* [Tasks]:
**1.** In the passage on points and quadrants, which quadrant does the point (1, –1) lie in?
**2.** Render this sentence from the passage on points and quadrants into French: "Let's determine the quadrant for each point by looking at the signs of their coordinates."
**3.** Resume the passage on points and quadrants, picking up after its final sentence.

* [Passage to read]:
--- BEGIN ---

The given point is $(3, 0)$. The y-coordinate is $0$.

Points with a y-coordinate of $0$ lie on the x-axis, not in any quadrant.

The first quadrant is for points with coordinates $(+, +)$. The point $(3, 0)$ has coordinates $(+, 0)$.

The statement is False.

Justification: A point $(x, y)$ lies in a quadrant if $x \neq 0$ and $y \neq 0$. If either coordinate is $0$, the point lies on an axis. For the point $(3, 0)$, the y-coordinate is $0$, so it lies on the x-axis, not in the first quadrant.

(ii) Points (1, –1) and (–1, 1) lie in the same quadrant.

Let's determine the quadrant for each point by looking at the signs of their coordinates.

For point $(1, -1)$: x is positive (+), y is negative (–). Signs are $(+, –)$. This is the IV quadrant.

For point $(-1, 1)$: x is negative (–), y is positive (+). Signs are $(–, +)$. This is the II quadrant.

Since the points lie in different quadrants (IV and II), they do not lie in the same quadrant.

The statement is False.

Justification: The point $(1, -1)$ has a positive x-coordinate and a negative y-coordinate, so it lies in the IV quadrant. The point $(-1, 1)$ has a negative x-coordinate and a positive y-coordinate, so it lies in the II quadrant. Since they are in different quadrants, the statement is false.

(iii) The coordinates of a point whose ordinate is $-\frac{1}{2}$ and abscissa is 1 are $-\frac{1}{2}$ , 1.

The coordinates of a point are always written in the form (abscissa, ordinate), or $(x, y)$.

--- END ---

* [Data lines]:
--- BEGIN ---

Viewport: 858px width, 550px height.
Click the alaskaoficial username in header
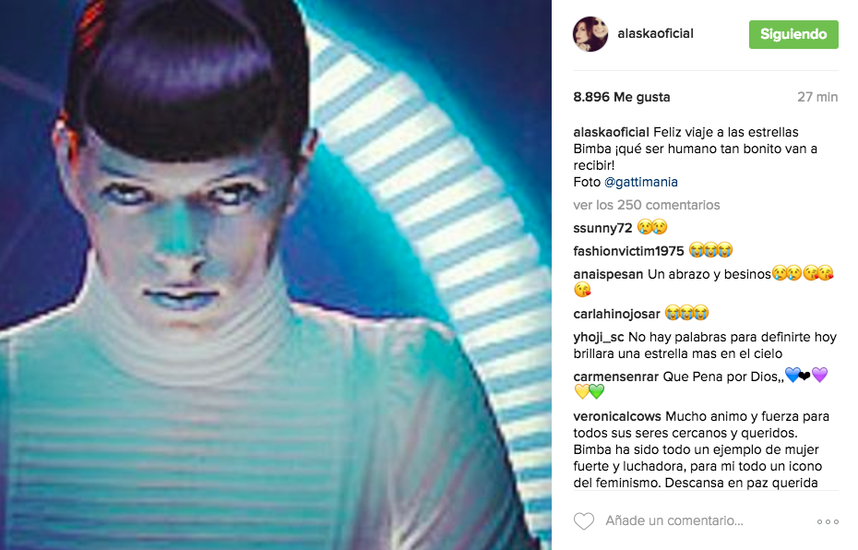click(x=655, y=33)
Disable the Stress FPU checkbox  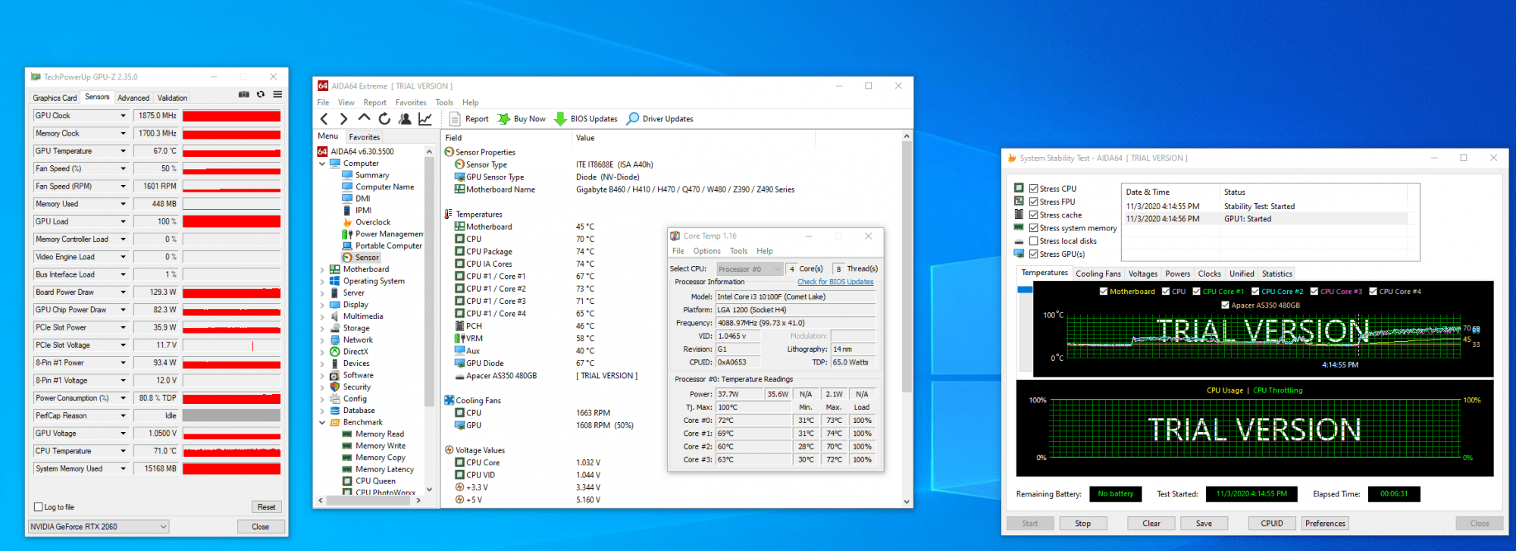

--- END ---

* [Results in order]:
**1.** The IV quadrant.

**2.** Déterminons le quadrant de chaque point en examinant les signes de leurs coordonnées.

**3.**
We are given that the ordinate (y-coordinate) is $-\frac{1}{2}$ and the abscissa (x-coordinate) is $1$.

So, the x-coordinate is $1$ and the y-coordinate is $-\frac{1}{2}$.

The correct coordinates should be $(1, -\frac{1}{2})$.

The statement gives the coordinates as $(-\frac{1}{2}, 1)$, where the abscissa is $-\frac{1}{2}$ and the ordinate is $1$. This is incorrect.

The statement is False.

Justification: The coordinates of a point are written in the order (abscissa, ordinate). Given that the abscissa is $1$ and the ordinate is $-\frac{1}{2}$, the correct coordinates are $(1, -\frac{1}{2})$, not $(-\frac{1}{2}, 1)$.

(iv) A point lies on y-axis at a distance of 2 units from the x-axis. Its coordinates are (2, 0).

A point on the y-axis has an x-coordinate of $0$. The point is of the form $(0, y)$.

The distance of a point $(x, y)$ from the x-axis is $|y|$. We are given this distance is 2 units.

So, the y-coordinate can be $2$ or $-2$. The point could be $(0, 2)$ or $(0, -2)$. Both lie on the y-axis at a distance of 2 units from the x-axis.

The statement claims the coordinates are $(2, 0)$. This point lies on the x-axis (because the y-coordinate is 0), not the y-axis.

The statement is False.

Justification: A point on the y-axis has coordinates $(0, y)$. Its distance from the x-axis is $|y|$. If the distance is 2, then $|y|=2$, so $y=2$ or $y=-2$. The points are $(0, 2)$ or $(0, -2)$. The coordinates $(2, 0)$ represent a point on the x-axis at a distance of 2 units from the origin.

(v) (-1, 7) is a point in the second quadrant.

Let's examine the signs of the coordinates of the point $(-1, 7)$.

The x-coordinate is $-1$, which is negative (–).

The y-coordinate is $7$, which is positive (+).

The signs are $(–, +)$.

The quadrants are defined by the signs:

• I: (+, +)
• II: (–, +)
• III: (–, –)
• IV: (+, –)

A point with signs $(–, +)$ lies in the second quadrant.

The statement is True.

Justification: In the point $(-1, 7)$, the x-coordinate is negative (–) and the y-coordinate is positive (+). Points with a negative x-coordinate and a positive y-coordinate lie in the second quadrant.

The given point is P $(-6, 2)$.

PM is the perpendicular drawn from point P to the x-axis.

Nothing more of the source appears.